=== RECORDS TO USE ===

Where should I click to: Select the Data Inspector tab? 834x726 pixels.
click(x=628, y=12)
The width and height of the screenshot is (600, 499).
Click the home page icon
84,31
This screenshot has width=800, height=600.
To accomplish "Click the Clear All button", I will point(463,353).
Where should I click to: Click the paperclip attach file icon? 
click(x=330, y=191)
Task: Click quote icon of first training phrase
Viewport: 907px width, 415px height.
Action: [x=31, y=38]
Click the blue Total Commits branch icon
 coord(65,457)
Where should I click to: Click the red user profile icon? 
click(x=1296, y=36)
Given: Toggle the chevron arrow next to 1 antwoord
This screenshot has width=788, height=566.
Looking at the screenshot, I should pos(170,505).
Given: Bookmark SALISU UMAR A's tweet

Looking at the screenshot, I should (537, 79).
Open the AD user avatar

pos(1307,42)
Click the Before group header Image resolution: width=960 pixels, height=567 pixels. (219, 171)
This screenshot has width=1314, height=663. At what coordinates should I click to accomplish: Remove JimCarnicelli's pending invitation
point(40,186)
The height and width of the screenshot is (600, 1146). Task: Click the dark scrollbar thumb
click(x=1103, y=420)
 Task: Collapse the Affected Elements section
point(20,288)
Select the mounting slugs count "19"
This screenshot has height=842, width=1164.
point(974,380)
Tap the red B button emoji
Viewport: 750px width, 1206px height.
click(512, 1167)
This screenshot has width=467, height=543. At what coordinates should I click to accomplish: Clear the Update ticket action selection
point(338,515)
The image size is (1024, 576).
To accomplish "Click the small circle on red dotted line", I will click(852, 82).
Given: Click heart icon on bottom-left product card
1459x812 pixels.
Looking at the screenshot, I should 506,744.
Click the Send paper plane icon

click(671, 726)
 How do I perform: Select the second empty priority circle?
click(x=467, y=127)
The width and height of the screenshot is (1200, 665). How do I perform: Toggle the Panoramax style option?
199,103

===

Where a line of the material holds the word "will", copy that line.

To accomplish "Click the Clear All button", I will point(463,353).
To accomplish "Click the small circle on red dotted line", I will click(852, 82).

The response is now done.